Nyanyian Kaum Nestapa
Hangatkanlah jiwa-jiwa hampa milik mereka
Bukan dalam janji dusta atau ocehan belaka
Mereka senantiasa meronta sanubarinya
Tak tahu hendak dipecahkan ke mana
Mereka percaya Tuhan, tak secuil pun mereka
Ragu akan hal itu, tentang kekuasaan-Nya
Hanya saja mereka tak sanggup berpangku
Tangan dan mendongak ke atas selalu
Menatap langit yang kosong, tanpa awan
Begitu perut kering mereka, tanpa gizi
Menahan agar tak sampai melanggar batas
Dengan senantiasa bermimpi atau berdoa
Mereka percaya Tuhan, bahkan lebih percaya
Dari kita yang baru saja memetakan semesta
Namun mereka tetap setia menguras keringat
Dari dalam raga, dan dari palung sanubari
Maka, hangatkanlah jiwa-jiwa hampa milik mereka
Jiwa yang tak pernah alpa melafaz Tuhannya
Jiwa yang senantiasa menganga luka
Sharly Aydén
bias yang mematul bayangan kita
menerawang masa akan datang
cahaya dengan laju sekejab mata
menerobos rongga-rongga di mana
keresahan memamah-biak gelisah
“kita lahir dari mimpi, karena itu kita ilusi.”

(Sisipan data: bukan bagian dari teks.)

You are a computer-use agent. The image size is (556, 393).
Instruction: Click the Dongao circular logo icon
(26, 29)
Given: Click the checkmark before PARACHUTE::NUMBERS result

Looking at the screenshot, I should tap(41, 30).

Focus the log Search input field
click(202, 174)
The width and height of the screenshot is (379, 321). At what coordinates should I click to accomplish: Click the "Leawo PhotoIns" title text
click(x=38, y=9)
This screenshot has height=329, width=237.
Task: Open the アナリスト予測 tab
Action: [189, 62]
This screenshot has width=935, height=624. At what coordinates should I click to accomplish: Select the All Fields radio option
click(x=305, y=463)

walau kita membias kegelapan, dengan
sebelanga airmata yang disulut, dengan
seribu lafaz doa pengharapan kita
yang sirna telah pergi, dan tak ‘kan kembali
mulai kini, baik kita membias mimpi
agar kelak kita membakar segala ilusi
yang menikam di palung sanubari
Mulut Husréllza
di dalam mulutmu aku mengecup aroma strawberry
riak-riak mimpi, kata-kata ilusi rancak menari, mengolah rasa!

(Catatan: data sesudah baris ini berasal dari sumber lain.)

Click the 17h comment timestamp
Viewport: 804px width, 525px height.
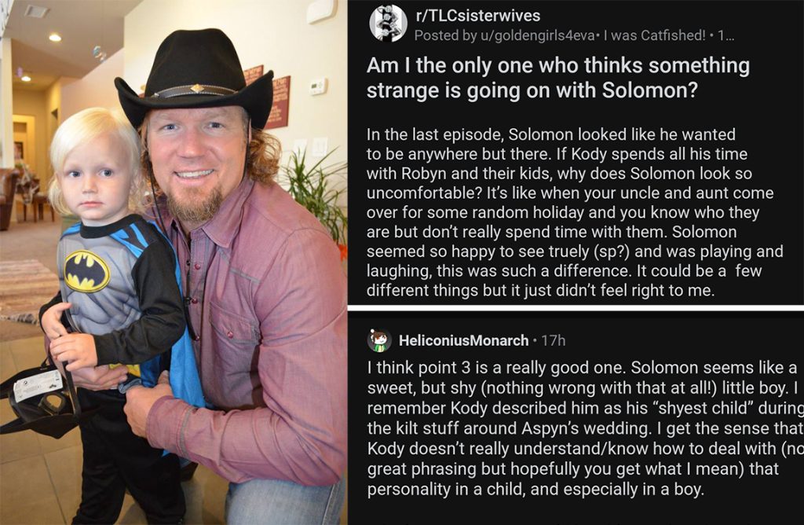[554, 340]
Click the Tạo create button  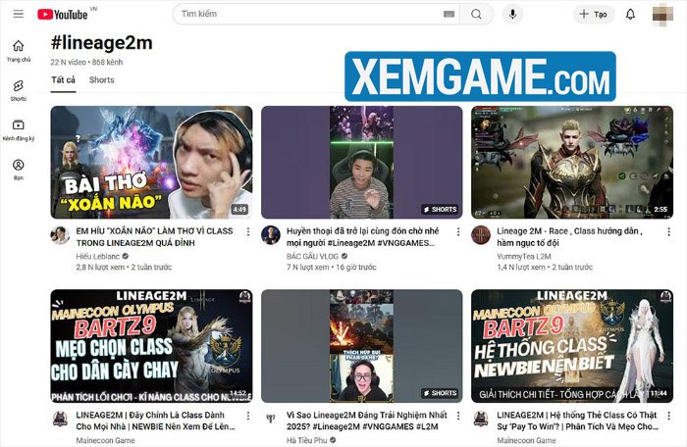point(592,15)
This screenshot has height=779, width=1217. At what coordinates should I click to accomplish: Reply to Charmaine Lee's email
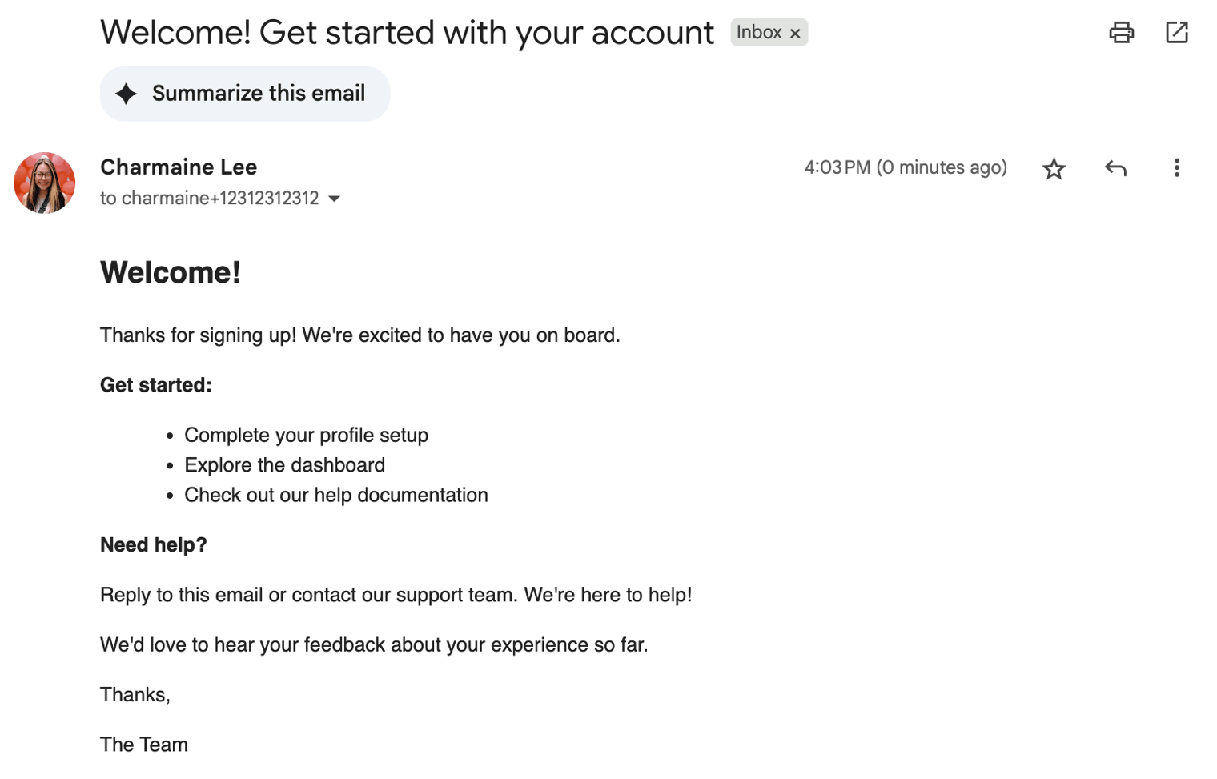[x=1115, y=168]
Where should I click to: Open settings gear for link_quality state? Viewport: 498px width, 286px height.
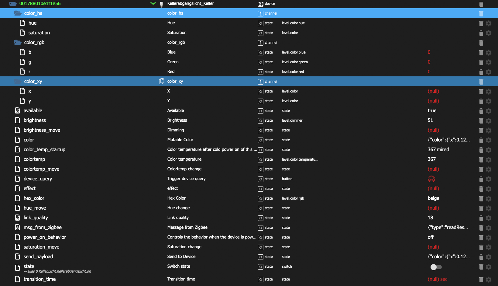pos(489,218)
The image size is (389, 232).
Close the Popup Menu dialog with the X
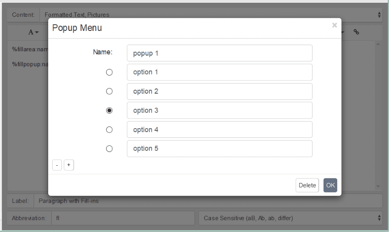(335, 26)
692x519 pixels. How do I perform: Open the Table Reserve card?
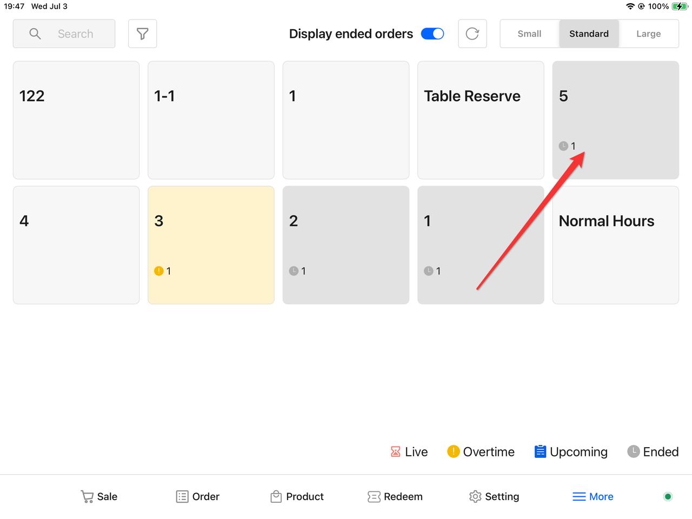481,120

gelora tak tersentuh oleh dongeng pengantar tidur,
tak tersentuh temali yang mengerat
ruh dan tubuh berpadu dalam igau jemarimu,
jemari kelabu dengan kuku secercah matahari
menghangatkan luka bagi hidup: tak sejati
di dalam mulutmu aku berdiang memamah-biak sepi,
menikamnya kembali dalam liang mulutmu
Belläfrie Vadhnazen
aku tak yakin jiwaku mampu berlari menepuh hingga purnama sepuh
antara batas aroma surga dengan kecantikan yang ranum itu
melarutkan cita rasa terbuai makna ketika aku menyambut mimpi-mimpi.
aku yakin tak akan ada selubung yang menutupi garis-garis arsir senyummu
begitu persis senyum ibuku, yang berlalu menatap kelabu dalam genggam
asa remuk ditangannya, menempatkan aku pada seribu bayang, pada seribu angan
antara batas aroma surga dan kecantikan yang ranum itu, aku terkesima
menatap anganku kembali tersimpul, melarut sinar gemintang padaku
ya, selamanya bintang itu dirimu, selalu.